There are different ways to import files and database for Drupal website.

From separate archives

Import Drupal via separate archives for database and files. We support .zip, .gz, .tar.gz, .tgz and .tar archives. This option is available on the 3rd step of a new application deployment form and also on App instance > Import page of existing instance.

Manual import

In case your import data is huge it makes sense to import it manually from the server. Follow these steps:

  1. Deploy your Drupal application without importing data
  2. Gzip your SQL dump
    gzip db-dump.sql
    
  3. Create a tarball for your files:
    tar cvf files.tar -C /path/to/sites/default/files .
    
  4. Download your archives:
    • If your archive/tarball available by URL you can connect to the PHP container via SSH (the SSH connection command can be found under App Instance > Stack > SSH server) and download the archive via wget [URL]
    • You can copy an archive/tarball from your local computer (or any other machine) to the PHP container via scp, you can find the example SCP command from App Instance > Stack > SSH server
  5. Unpack your SQL dump archive gunzip db-dump.sql.gz
  6. Import unpacked database dump:
    • Connect to database via drush sqlc
    • Drop database for wipe existing tables:
      DROP DATABASE drupal;
      CREATE DATABASE drupal;
      
    • Run import drush sqlc < db-dump.sql
  7. Now let's import your files:
    • If you have only public files (sites/*/files is a symlink to /mnt/files/public):
      tar xvf files.tar -C /mnt/files/public
      
    • If you have both private/ and public/ files directories (backups created by Wodby contains both)
      tar xvf files.tar -C /mnt/files/
      
  8. If you get permissions error during the previous step you should give your user (wodby) writing permissions:
    sudo files_chmod /mnt/files/public
    sudo files_chmod /mnt/files/private
    
  9. Make sure that the public files can be read by others (non-owner user/group) so the HTTP server can serve them:
    chmod -R o=rX /mnt/files/public/
    
  10. Fix permissions for files directory so PHP (www-data user) have access to it:
    sudo files_chown /mnt/files/public
    sudo files_chown /mnt/files/private
    
  11. That's it! Clear Drupal cache and remove import artifacts

From drush archive

Outdated

This method is outdated. The latest versions of drush no longer have archive-dump command

This option is available on the 3rd step of a new application deployment form.

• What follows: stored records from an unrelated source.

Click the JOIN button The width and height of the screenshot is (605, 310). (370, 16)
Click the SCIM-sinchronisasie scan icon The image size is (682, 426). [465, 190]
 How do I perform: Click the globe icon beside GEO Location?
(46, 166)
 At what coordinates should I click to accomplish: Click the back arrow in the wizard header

First, make sure you have Drush installed, go to your Drupal root directory and execute a command:

drush archive-dump

or

drush ard

You should see output like:

drush ard
Archive saved to /Users/johndoe/drush-backups/archive-dump/20150604001227/drupalapp.20150604_001228.tar.gz
/Users/johndoe/drush-backups/archive-dump/20150604001227/drupalapp.20150604_001228.tar.gz

Now navigate to Apps > Deploy and choose drush archive on the 3rd step

Import between instances

You can import database and files from one instance to another regardless of whether instances are on the same server or not. Go to [Instance] > Import tab and select an instance where you'd like to import database/files from.

Backups

Files

Both public and private files directories under sites/*/files will be backed up. Codebase will not be backed up.

Database

MariaDB backups run with --single-transaction option to avoid tables locks.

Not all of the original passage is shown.